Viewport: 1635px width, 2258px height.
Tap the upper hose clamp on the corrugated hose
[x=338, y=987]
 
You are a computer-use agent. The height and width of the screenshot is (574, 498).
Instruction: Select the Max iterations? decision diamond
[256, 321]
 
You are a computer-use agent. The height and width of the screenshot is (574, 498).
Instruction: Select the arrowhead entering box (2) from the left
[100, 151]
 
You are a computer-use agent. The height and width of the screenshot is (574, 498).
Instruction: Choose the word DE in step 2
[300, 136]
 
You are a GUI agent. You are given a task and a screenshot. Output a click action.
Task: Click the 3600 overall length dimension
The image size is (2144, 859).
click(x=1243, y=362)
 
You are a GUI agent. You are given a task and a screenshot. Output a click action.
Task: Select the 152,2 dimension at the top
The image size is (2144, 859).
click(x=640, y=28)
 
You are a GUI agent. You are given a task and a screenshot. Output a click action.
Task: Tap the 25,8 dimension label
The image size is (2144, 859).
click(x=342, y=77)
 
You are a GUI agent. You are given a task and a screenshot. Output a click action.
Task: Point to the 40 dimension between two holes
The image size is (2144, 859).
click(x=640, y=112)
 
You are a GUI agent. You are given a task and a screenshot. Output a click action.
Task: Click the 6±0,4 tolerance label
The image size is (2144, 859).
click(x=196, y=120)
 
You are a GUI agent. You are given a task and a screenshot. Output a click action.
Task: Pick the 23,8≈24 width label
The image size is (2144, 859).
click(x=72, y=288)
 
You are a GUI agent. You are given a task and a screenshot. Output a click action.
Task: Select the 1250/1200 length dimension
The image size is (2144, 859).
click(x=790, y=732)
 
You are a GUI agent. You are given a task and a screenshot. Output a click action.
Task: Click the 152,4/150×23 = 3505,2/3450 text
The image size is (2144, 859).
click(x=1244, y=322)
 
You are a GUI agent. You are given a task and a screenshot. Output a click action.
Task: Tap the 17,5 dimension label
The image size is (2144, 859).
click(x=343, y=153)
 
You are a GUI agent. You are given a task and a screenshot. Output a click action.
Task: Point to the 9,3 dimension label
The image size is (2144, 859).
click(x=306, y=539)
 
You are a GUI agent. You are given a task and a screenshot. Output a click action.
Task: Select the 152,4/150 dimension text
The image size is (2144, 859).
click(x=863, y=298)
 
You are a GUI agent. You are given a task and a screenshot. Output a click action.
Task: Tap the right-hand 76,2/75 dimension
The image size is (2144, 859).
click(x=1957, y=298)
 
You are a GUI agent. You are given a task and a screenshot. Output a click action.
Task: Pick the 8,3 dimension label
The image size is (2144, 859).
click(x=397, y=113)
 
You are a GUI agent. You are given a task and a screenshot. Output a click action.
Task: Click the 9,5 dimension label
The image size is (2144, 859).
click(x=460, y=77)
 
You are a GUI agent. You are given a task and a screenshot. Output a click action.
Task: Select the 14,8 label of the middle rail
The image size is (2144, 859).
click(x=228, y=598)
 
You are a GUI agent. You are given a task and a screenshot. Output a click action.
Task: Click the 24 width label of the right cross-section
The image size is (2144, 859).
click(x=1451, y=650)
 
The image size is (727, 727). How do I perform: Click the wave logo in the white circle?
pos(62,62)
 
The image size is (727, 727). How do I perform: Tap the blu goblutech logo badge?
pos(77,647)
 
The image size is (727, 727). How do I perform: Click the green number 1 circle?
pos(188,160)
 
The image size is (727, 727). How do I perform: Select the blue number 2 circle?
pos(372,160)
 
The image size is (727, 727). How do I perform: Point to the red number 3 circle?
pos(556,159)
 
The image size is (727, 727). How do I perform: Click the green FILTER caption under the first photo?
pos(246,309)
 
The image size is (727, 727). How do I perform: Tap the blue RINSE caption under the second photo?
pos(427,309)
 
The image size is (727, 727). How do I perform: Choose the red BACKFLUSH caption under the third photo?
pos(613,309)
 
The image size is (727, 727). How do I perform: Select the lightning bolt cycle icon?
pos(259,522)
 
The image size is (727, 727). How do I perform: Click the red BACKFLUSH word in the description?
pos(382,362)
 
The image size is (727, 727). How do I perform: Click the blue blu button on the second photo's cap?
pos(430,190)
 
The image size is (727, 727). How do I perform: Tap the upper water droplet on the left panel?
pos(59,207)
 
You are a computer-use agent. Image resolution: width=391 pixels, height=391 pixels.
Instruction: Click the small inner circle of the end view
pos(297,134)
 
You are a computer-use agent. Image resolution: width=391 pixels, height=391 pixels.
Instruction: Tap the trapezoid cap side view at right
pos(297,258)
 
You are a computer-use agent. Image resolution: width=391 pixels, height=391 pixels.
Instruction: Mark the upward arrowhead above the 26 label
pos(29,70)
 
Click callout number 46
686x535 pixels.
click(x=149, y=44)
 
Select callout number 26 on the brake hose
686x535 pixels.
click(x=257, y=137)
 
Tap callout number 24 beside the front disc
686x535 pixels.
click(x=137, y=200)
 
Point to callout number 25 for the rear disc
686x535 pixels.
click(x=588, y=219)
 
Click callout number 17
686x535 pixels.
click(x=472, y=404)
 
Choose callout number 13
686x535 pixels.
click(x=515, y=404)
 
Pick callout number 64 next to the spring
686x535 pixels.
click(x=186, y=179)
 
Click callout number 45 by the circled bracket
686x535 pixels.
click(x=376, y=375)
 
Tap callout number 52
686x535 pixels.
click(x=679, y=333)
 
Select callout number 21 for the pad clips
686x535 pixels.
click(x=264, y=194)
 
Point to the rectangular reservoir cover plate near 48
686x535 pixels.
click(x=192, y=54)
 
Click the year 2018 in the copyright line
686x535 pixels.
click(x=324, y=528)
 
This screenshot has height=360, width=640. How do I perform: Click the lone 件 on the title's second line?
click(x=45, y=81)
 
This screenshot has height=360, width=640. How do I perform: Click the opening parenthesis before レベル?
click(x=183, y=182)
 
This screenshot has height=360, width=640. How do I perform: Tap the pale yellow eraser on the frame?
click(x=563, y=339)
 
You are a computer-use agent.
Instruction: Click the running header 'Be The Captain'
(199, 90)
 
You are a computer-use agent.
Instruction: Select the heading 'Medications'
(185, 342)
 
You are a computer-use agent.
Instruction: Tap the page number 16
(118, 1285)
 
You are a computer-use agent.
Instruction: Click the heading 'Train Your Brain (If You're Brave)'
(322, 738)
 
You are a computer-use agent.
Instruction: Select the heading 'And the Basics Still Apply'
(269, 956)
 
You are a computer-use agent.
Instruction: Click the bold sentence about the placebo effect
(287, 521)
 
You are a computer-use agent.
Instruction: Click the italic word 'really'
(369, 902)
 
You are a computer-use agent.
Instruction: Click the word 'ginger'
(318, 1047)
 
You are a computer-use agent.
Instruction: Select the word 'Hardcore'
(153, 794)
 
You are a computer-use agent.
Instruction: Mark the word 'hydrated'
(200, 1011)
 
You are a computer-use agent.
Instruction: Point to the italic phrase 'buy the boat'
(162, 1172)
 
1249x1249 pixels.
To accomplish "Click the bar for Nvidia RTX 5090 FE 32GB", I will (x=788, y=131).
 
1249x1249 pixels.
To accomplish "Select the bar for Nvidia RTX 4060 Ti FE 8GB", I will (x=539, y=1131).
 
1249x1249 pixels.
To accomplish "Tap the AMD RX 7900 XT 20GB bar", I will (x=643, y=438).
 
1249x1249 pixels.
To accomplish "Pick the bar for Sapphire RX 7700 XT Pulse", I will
_ _ _ _ _ _ _
→ Your task
Copy out every one of the lines above, word for word.

→ Solution below
Viewport: 1635px width, 2258px height.
Tap the upper hose clamp on the corrugated hose
[x=338, y=987]
 
You are a computer-use agent. The height and width of the screenshot is (574, 498).
Instruction: Select the Max iterations? decision diamond
[256, 321]
 
You are a computer-use agent. The height and width of the screenshot is (574, 498).
Instruction: Select the arrowhead entering box (2) from the left
[100, 151]
 
You are a computer-use agent. The height and width of the screenshot is (574, 498).
Instruction: Choose the word DE in step 2
[300, 136]
 
You are a GUI agent. You are given a task and a screenshot. Output a click action.
Task: Click the 3600 overall length dimension
The image size is (2144, 859).
click(x=1243, y=362)
 
You are a GUI agent. You are given a task and a screenshot. Output a click action.
Task: Select the 152,2 dimension at the top
The image size is (2144, 859).
click(x=640, y=28)
 
You are a GUI agent. You are given a task and a screenshot. Output a click action.
Task: Tap the 25,8 dimension label
The image size is (2144, 859).
click(x=342, y=77)
 
You are a GUI agent. You are given a task and a screenshot. Output a click action.
Task: Point to the 40 dimension between two holes
The image size is (2144, 859).
click(x=640, y=112)
 
You are a GUI agent. You are given a task and a screenshot. Output a click action.
Task: Click the 6±0,4 tolerance label
The image size is (2144, 859).
click(x=196, y=120)
 
You are a GUI agent. You are given a task and a screenshot. Output a click action.
Task: Pick the 23,8≈24 width label
The image size is (2144, 859).
click(x=72, y=288)
 
You are a GUI agent. You are given a task and a screenshot. Output a click action.
Task: Select the 1250/1200 length dimension
The image size is (2144, 859).
click(x=790, y=732)
 
You are a GUI agent. You are given a task and a screenshot. Output a click action.
Task: Click the 152,4/150×23 = 3505,2/3450 text
The image size is (2144, 859).
click(x=1244, y=322)
 
You are a GUI agent. You are given a task and a screenshot. Output a click action.
Task: Tap the 17,5 dimension label
The image size is (2144, 859).
click(x=343, y=153)
 
You are a GUI agent. You are given a task and a screenshot. Output a click action.
Task: Point to the 9,3 dimension label
The image size is (2144, 859).
click(x=306, y=539)
 
You are a GUI agent. You are given a task and a screenshot. Output a click action.
Task: Select the 152,4/150 dimension text
The image size is (2144, 859).
click(x=863, y=298)
 
You are a GUI agent. You are given a task and a screenshot. Output a click action.
Task: Tap the right-hand 76,2/75 dimension
The image size is (2144, 859).
click(x=1957, y=298)
 
You are a GUI agent. You are given a task and a screenshot. Output a click action.
Task: Pick the 8,3 dimension label
The image size is (2144, 859).
click(x=397, y=113)
 
You are a GUI agent. You are given a task and a screenshot. Output a click action.
Task: Click the 9,5 dimension label
The image size is (2144, 859).
click(x=460, y=77)
 
You are a GUI agent. You are given a task and a screenshot. Output a click action.
Task: Select the 14,8 label of the middle rail
The image size is (2144, 859).
click(x=228, y=598)
 
You are a GUI agent. You are given a task and a screenshot. Output a click action.
Task: Click the 24 width label of the right cross-section
The image size is (2144, 859).
click(x=1451, y=650)
 
The image size is (727, 727). How do I perform: Click the wave logo in the white circle?
pos(62,62)
 
The image size is (727, 727). How do I perform: Tap the blu goblutech logo badge?
pos(77,647)
 
The image size is (727, 727). How do I perform: Click the green number 1 circle?
pos(188,160)
 
The image size is (727, 727). How do I perform: Select the blue number 2 circle?
pos(372,160)
 
The image size is (727, 727). How do I perform: Point to the red number 3 circle?
pos(556,159)
 
The image size is (727, 727). How do I perform: Click the green FILTER caption under the first photo?
pos(246,309)
 
The image size is (727, 727). How do I perform: Tap the blue RINSE caption under the second photo?
pos(427,309)
 
The image size is (727, 727). How do I perform: Choose the red BACKFLUSH caption under the third photo?
pos(613,309)
 
The image size is (727, 727). How do I perform: Select the lightning bolt cycle icon?
pos(259,522)
 
The image size is (727, 727). How do I perform: Click the red BACKFLUSH word in the description?
pos(382,362)
 
The image size is (727, 727). How do I perform: Click the blue blu button on the second photo's cap?
pos(430,190)
 
The image size is (727, 727). How do I perform: Tap the upper water droplet on the left panel?
pos(59,207)
 
You are a computer-use agent. Image resolution: width=391 pixels, height=391 pixels.
Instruction: Click the small inner circle of the end view
pos(297,134)
 
You are a computer-use agent. Image resolution: width=391 pixels, height=391 pixels.
Instruction: Tap the trapezoid cap side view at right
pos(297,258)
 
You are a computer-use agent. Image resolution: width=391 pixels, height=391 pixels.
Instruction: Mark the upward arrowhead above the 26 label
pos(29,70)
 
Click callout number 46
686x535 pixels.
click(x=149, y=44)
 
Select callout number 26 on the brake hose
686x535 pixels.
click(x=257, y=137)
 
Tap callout number 24 beside the front disc
686x535 pixels.
click(x=137, y=200)
 
Point to callout number 25 for the rear disc
686x535 pixels.
click(x=588, y=219)
 
Click callout number 17
686x535 pixels.
click(x=472, y=404)
 
Choose callout number 13
686x535 pixels.
click(x=515, y=404)
 
Pick callout number 64 next to the spring
686x535 pixels.
click(x=186, y=179)
 
Click callout number 45 by the circled bracket
686x535 pixels.
click(x=376, y=375)
 
Tap callout number 52
686x535 pixels.
click(x=679, y=333)
 
Select callout number 21 for the pad clips
686x535 pixels.
click(x=264, y=194)
 
Point to the rectangular reservoir cover plate near 48
686x535 pixels.
click(x=192, y=54)
 
Click the year 2018 in the copyright line
686x535 pixels.
click(x=324, y=528)
 
This screenshot has height=360, width=640. How do I perform: Click the lone 件 on the title's second line?
click(x=45, y=81)
 
This screenshot has height=360, width=640. How do I perform: Click the opening parenthesis before レベル?
click(x=183, y=182)
 
This screenshot has height=360, width=640. How do I perform: Tap the pale yellow eraser on the frame?
click(x=563, y=339)
 
You are a computer-use agent.
Instruction: Click the running header 'Be The Captain'
(199, 90)
 
You are a computer-use agent.
Instruction: Select the heading 'Medications'
(185, 342)
 
You are a computer-use agent.
Instruction: Tap the page number 16
(118, 1285)
 
You are a computer-use agent.
Instruction: Click the heading 'Train Your Brain (If You're Brave)'
(322, 738)
 
You are a computer-use agent.
Instruction: Select the heading 'And the Basics Still Apply'
(269, 956)
 
You are a computer-use agent.
Instruction: Click the bold sentence about the placebo effect
(287, 521)
 
You are a computer-use agent.
Instruction: Click the italic word 'really'
(369, 902)
 
You are a computer-use agent.
Instruction: Click the word 'ginger'
(318, 1047)
 
You are a computer-use agent.
Instruction: Select the word 'Hardcore'
(153, 794)
 
You are a computer-use agent.
Instruction: Mark the word 'hydrated'
(200, 1011)
 
You are a computer-use agent.
Instruction: Point to the italic phrase 'buy the boat'
(162, 1172)
 
1249x1249 pixels.
To accomplish "Click the bar for Nvidia RTX 5090 FE 32GB", I will (x=788, y=131).
 
1249x1249 pixels.
To accomplish "Select the bar for Nvidia RTX 4060 Ti FE 8GB", I will (x=539, y=1131).
 
1249x1249 pixels.
To accomplish "Tap the AMD RX 7900 XT 20GB bar", I will (x=643, y=438).
 
1249x1249 pixels.
To accomplish "Pick the bar for Sapphire RX 7700 XT Pulse", I will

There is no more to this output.